課題 A » ページ本文のうち、「それは昨年の9月のことだった」から「- SueMe SubLogより)」までの部分をすべて、そのまま書き写しなさい。
課題 B » スペースサーカスについての本文で、筆者がヘルプで参加したときにやった曲のうち、鮮明に覚えているとしている1曲は何か。
課題 C » スペースサーカスについての本文で、カシオペア&スクウェア以外の日本のコアなフュージョンの例として挙げられているバンドをすべて書き出しなさい。

ページ本文 »
スペースサーカス
最強のロックンロール10選ですけど、忘れてませんよ。忘れてないどころか強迫観念にすらなってきてます。その証拠に、ここんとこ音楽ネタばっかりじゃありませんか。ところがまたまた、私の音楽的思考を妨げる出来事が起きてしまったのですよ。
それは昨年の9月のことだった。学生時代にヘルプで参加したコピーバンドのことを突然思い出し、sublogの方にこんな書き込みをした。
僕が学生のころ、とあるフュージョンバンドにヘルプのキーボードとして参加したときにやった曲がよく思い出せないので困っています。1曲は「浪速エクスプレス」の「高野サンバ」だったのを鮮明に覚えてますが、あとが全然です。メロディがとても美しくて印象的だった1曲があるのですが、「アルカディア」という言葉だけが頭の隅に残っています。ひょっとすると、「スペースサーカス」の「アルカディア」だったのだろうか。当時、僕はそういう日本のコアなフュージョン、たとえばその「浪速エクスプレス」とか「スペースサーカス」とか「プリズム」とか「9999(フォーナイン)」とか、そういうカシオペア&スクウェア以外のバンドにとても疎かったものですから。ところでスペースサーカスは入手困難な模様です。どなたかアルカディアがどんな曲が知ってる人がいたら教えてください。(スペースサーカス - SueMe SubLogより)

与えられた資料 »
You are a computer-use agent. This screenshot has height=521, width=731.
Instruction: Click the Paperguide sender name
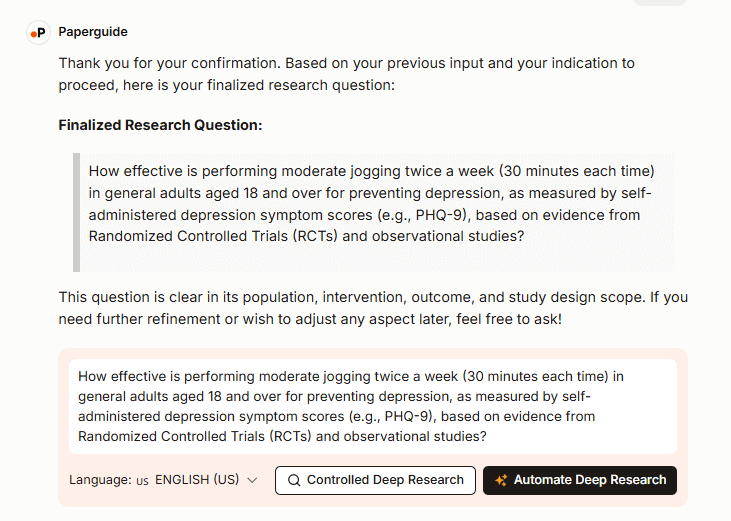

解答 A »
それは昨年の9月のことだった。学生時代にヘルプで参加したコピーバンドのことを突然思い出し、sublogの方にこんな書き込みをした。
僕が学生のころ、とあるフュージョンバンドにヘルプのキーボードとして参加したときにやった曲がよく思い出せないので困っています。1曲は「浪速エクスプレス」の「高野サンバ」だったのを鮮明に覚えてますが、あとが全然です。メロディがとても美しくて印象的だった1曲があるのですが、「アルカディア」という言葉だけが頭の隅に残っています。ひょっとすると、「スペースサーカス」の「アルカディア」だったのだろうか。当時、僕はそういう日本のコアなフュージョン、たとえばその「浪速エクスプレス」とか「スペースサーカス」とか「プリズム」とか「9999(フォーナイン)」とか、そういうカシオペア&スクウェア以外のバンドにとても疎かったものですから。ところでスペースサーカスは入手困難な模様です。どなたかアルカディアがどんな曲が知ってる人がいたら教えてください。(スペースサーカス - SueMe SubLogより)

解答 B » 「浪速エクスプレス」の「高野サンバ」。

解答 C » 浪速エクスプレス、スペースサーカス、プリズム、9999(フォーナイン)